What is Web Scraping?
Web scraping is a process where bots crawl websites to continuously capture pricing data and product descriptions at scale. Sometimes this information is used productively - on a site like Google that aggregates it for users to find relevant content easily. Meanwhile, malicious bots - possibly commissioned by competitors - are also crawling your site and scraping your content, but with far more dangerous intent.
Your competitors may be using automated price scraping bots to match or beat your pricing and take business away from you. Some ruthless competitors use content scraping bots that can steal your exclusive, copyrighted content and images, which can damage your SEO rankings when search engines detect pages with duplicate content.
Web Scraping is a Growing Business Problem
Web scraping is a rapidly growing threat for many industries with travel and hospitality, e-commerce and media being top targets. Also, the more successful your business, the more likely you will be scraped by competitors, which fuels more targeted attacks.
Scraping bots are increasingly more sophisticated and increasingly difficult to detect because they can imitate normal human interactions. Every part of user behavior— mouse movement, keyboard clicking and typing—is mimicked by bots, but there is no purchase. Scraping bot attacks have also become more widely distributed, mounting low and slow attacks that use thousands of different IP addresses, each only requesting a few pages of content, and rotating browser user-agents which makes them harder to detect. It is common practice to develop and continuously improve scraping bots to maintain an edge on the competition.
How are Companies Fighting Web Scraping Bots?
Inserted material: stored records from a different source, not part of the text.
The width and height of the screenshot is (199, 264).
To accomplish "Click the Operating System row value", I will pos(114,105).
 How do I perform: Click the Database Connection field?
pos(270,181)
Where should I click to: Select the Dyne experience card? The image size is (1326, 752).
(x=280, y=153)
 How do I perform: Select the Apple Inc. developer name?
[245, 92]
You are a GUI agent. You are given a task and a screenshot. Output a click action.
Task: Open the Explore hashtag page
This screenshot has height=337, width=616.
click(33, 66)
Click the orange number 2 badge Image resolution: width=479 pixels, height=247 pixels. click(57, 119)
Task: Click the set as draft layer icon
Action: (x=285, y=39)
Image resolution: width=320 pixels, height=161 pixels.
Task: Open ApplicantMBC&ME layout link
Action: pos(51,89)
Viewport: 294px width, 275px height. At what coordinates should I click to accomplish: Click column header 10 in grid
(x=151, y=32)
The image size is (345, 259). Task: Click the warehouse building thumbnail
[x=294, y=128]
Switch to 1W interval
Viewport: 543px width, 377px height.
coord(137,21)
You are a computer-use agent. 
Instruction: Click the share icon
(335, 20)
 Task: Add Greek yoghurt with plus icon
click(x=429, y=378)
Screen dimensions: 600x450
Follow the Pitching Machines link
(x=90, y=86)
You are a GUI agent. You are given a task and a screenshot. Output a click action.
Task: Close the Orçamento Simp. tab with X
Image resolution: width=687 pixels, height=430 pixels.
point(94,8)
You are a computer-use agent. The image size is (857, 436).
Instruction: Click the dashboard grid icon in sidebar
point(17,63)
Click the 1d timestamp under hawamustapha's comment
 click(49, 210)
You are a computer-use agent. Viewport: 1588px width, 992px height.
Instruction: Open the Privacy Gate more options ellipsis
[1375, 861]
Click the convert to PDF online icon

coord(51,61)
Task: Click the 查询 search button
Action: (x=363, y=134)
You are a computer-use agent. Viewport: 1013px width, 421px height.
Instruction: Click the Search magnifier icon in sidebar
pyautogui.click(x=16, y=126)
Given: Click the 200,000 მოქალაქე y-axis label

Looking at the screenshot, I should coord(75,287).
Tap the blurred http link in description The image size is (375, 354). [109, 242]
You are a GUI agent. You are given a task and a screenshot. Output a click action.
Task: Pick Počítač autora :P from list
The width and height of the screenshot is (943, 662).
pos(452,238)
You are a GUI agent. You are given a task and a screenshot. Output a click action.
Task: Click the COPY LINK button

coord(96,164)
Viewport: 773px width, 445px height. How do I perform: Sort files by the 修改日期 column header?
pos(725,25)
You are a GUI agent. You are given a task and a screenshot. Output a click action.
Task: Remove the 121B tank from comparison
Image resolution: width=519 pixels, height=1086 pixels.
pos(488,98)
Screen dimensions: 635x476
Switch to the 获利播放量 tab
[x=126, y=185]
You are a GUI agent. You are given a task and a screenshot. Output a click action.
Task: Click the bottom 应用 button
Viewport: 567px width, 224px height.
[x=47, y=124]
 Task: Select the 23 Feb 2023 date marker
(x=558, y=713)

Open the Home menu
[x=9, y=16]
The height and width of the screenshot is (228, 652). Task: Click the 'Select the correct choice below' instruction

The most common method used to protect a website from scraping relies on tracking the activity of old attacks coming from suspicious IP addresses and domains. But bad bots find new ways in, so basic detection tools that are based on signatures or volumetric sensors are unable to keep up with changes, leaving site owners with thousands of obsolete threat profiles. Web application firewalls (WAFs) are ineffective in stopping bot attacks because modern bots are capable of evading detection by mimicking human behavior. Hyper-distributed bot attacks that use many different user-agents, IPs and ASNs easily bypass WAFs and homegrown bot solutions. Homegrown bot management and CAPTCHA challenges are typically no match for advanced scraping bots and only succeed in frustrating site visitors.